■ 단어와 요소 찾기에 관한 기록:
******

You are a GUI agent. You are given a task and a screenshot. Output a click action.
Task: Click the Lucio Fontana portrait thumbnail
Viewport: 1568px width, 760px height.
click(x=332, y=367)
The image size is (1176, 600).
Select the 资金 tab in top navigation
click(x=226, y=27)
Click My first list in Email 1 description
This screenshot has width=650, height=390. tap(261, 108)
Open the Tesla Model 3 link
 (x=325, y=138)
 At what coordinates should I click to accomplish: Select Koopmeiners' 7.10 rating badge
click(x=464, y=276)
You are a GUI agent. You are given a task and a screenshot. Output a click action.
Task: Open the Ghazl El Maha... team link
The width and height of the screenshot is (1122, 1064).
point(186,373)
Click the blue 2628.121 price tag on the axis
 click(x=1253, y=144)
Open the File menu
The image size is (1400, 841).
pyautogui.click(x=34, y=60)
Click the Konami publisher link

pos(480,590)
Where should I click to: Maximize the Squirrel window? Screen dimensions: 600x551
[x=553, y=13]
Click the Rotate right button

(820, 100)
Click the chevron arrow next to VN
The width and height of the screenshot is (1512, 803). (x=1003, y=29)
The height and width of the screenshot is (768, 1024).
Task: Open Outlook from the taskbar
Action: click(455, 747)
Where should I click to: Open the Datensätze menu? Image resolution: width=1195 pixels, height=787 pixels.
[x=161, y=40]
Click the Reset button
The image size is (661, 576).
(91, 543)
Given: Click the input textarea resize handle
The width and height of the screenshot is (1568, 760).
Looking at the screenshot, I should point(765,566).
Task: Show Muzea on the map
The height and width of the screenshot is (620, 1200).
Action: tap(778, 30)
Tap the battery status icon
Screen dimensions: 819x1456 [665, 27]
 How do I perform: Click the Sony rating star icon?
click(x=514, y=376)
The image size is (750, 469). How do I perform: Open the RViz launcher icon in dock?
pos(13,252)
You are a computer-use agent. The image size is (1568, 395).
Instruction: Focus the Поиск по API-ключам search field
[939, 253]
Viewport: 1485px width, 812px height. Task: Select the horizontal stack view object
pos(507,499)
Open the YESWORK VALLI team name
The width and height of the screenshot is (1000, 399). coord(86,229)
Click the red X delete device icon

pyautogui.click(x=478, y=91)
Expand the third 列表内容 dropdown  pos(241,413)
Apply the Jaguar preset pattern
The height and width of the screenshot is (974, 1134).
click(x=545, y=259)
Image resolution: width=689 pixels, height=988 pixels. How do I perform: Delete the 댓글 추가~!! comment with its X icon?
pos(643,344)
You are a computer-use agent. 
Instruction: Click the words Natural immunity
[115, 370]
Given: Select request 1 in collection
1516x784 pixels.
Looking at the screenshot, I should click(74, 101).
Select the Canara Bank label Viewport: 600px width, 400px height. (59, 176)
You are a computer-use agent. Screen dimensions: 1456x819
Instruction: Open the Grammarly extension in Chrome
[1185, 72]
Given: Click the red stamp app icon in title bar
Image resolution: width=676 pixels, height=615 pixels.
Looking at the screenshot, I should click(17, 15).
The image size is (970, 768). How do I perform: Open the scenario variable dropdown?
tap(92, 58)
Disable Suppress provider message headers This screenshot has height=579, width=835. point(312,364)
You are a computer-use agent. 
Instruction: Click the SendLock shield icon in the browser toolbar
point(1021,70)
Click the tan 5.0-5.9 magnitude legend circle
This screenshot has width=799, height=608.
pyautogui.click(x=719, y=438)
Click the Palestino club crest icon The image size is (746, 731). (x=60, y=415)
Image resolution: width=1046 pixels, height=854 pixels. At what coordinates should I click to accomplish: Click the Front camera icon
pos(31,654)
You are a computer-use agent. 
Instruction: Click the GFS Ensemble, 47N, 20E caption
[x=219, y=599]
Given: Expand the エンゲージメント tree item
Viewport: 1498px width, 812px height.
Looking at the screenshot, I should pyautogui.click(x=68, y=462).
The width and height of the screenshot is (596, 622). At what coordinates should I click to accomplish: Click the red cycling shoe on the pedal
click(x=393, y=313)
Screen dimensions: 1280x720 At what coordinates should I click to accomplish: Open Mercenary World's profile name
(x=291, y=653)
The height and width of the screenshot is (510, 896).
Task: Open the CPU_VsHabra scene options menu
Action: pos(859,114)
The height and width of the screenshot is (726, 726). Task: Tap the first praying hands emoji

******

위 기록 전체를 한 줄당 문자열 하나씩 담은 JSON 목록으로 정리해 주시겠어요? 빈 줄은 넣지 마세요.

■ 이번 응답:
[
  "You are a GUI agent. You are given a task and a screenshot. Output a click action.",
  "Task: Click the Lucio Fontana portrait thumbnail",
  "Viewport: 1568px width, 760px height.",
  "click(x=332, y=367)",
  "The image size is (1176, 600).",
  "Select the 资金 tab in top navigation",
  "click(x=226, y=27)",
  "Click My first list in Email 1 description",
  "This screenshot has width=650, height=390. tap(261, 108)",
  "Open the Tesla Model 3 link",
  " (x=325, y=138)",
  " At what coordinates should I click to accomplish: Select Koopmeiners' 7.10 rating badge",
  "click(x=464, y=276)",
  "You are a GUI agent. You are given a task and a screenshot. Output a click action.",
  "Task: Open the Ghazl El Maha... team link",
  "The width and height of the screenshot is (1122, 1064).",
  "point(186,373)",
  "Click the blue 2628.121 price tag on the axis",
  " click(x=1253, y=144)",
  "Open the File menu",
  "The image size is (1400, 841).",
  "pyautogui.click(x=34, y=60)",
  "Click the Konami publisher link",
  "pos(480,590)",
  "Where should I click to: Maximize the Squirrel window? Screen dimensions: 600x551",
  "[x=553, y=13]",
  "Click the Rotate right button",
  "(820, 100)",
  "Click the chevron arrow next to VN",
  "The width and height of the screenshot is (1512, 803). (x=1003, y=29)",
  "The height and width of the screenshot is (768, 1024).",
  "Task: Open Outlook from the taskbar",
  "Action: click(455, 747)",
  "Where should I click to: Open the Datensätze menu? Image resolution: width=1195 pixels, height=787 pixels.",
  "[x=161, y=40]",
  "Click the Reset button",
  "The image size is (661, 576).",
  "(91, 543)",
  "Given: Click the input textarea resize handle",
  "The width and height of the screenshot is (1568, 760).",
  "Looking at the screenshot, I should point(765,566).",
  "Task: Show Muzea on the map",
  "The height and width of the screenshot is (620, 1200).",
  "Action: tap(778, 30)",
  "Tap the battery status icon",
  "Screen dimensions: 819x1456 [665, 27]",
  " How do I perform: Click the Sony rating star icon?",
  "click(x=514, y=376)",
  "The image size is (750, 469). How do I perform: Open the RViz launcher icon in dock?",
  "pos(13,252)",
  "You are a computer-use agent. The image size is (1568, 395).",
  "Instruction: Focus the Поиск по API-ключам search field",
  "[939, 253]",
  "Viewport: 1485px width, 812px height. Task: Select the horizontal stack view object",
  "pos(507,499)",
  "Open the YESWORK VALLI team name",
  "The width and height of the screenshot is (1000, 399). coord(86,229)",
  "Click the red X delete device icon",
  "pyautogui.click(x=478, y=91)",
  "Expand the third 列表内容 dropdown  pos(241,413)",
  "Apply the Jaguar preset pattern",
  "The height and width of the screenshot is (974, 1134).",
  "click(x=545, y=259)",
  "Image resolution: width=689 pixels, height=988 pixels. How do I perform: Delete the 댓글 추가~!! comment with its X icon?",
  "pos(643,344)",
  "You are a computer-use agent. ",
  "Instruction: Click the words Natural immunity",
  "[115, 370]",
  "Given: Select request 1 in collection",
  "1516x784 pixels.",
  "Looking at the screenshot, I should click(74, 101).",
  "Select the Canara Bank label Viewport: 600px width, 400px height. (59, 176)",
  "You are a computer-use agent. Screen dimensions: 1456x819",
  "Instruction: Open the Grammarly extension in Chrome",
  "[1185, 72]",
  "Given: Click the red stamp app icon in title bar",
  "Image resolution: width=676 pixels, height=615 pixels.",
  "Looking at the screenshot, I should click(17, 15).",
  "The image size is (970, 768). How do I perform: Open the scenario variable dropdown?",
  "tap(92, 58)",
  "Disable Suppress provider message headers This screenshot has height=579, width=835. point(312,364)",
  "You are a computer-use agent. ",
  "Instruction: Click the SendLock shield icon in the browser toolbar",
  "point(1021,70)",
  "Click the tan 5.0-5.9 magnitude legend circle",
  "This screenshot has width=799, height=608.",
  "pyautogui.click(x=719, y=438)",
  "Click the Palestino club crest icon The image size is (746, 731). (x=60, y=415)",
  "Image resolution: width=1046 pixels, height=854 pixels. At what coordinates should I click to accomplish: Click the Front camera icon",
  "pos(31,654)",
  "You are a computer-use agent. ",
  "Instruction: Click the GFS Ensemble, 47N, 20E caption",
  "[x=219, y=599]",
  "Given: Expand the エンゲージメント tree item",
  "Viewport: 1498px width, 812px height.",
  "Looking at the screenshot, I should pyautogui.click(x=68, y=462).",
  "The width and height of the screenshot is (596, 622). At what coordinates should I click to accomplish: Click the red cycling shoe on the pedal",
  "click(x=393, y=313)",
  "Screen dimensions: 1280x720 At what coordinates should I click to accomplish: Open Mercenary World's profile name",
  "(x=291, y=653)",
  "The height and width of the screenshot is (510, 896).",
  "Task: Open the CPU_VsHabra scene options menu",
  "Action: pos(859,114)",
  "The height and width of the screenshot is (726, 726). Task: Tap the first praying hands emoji"
]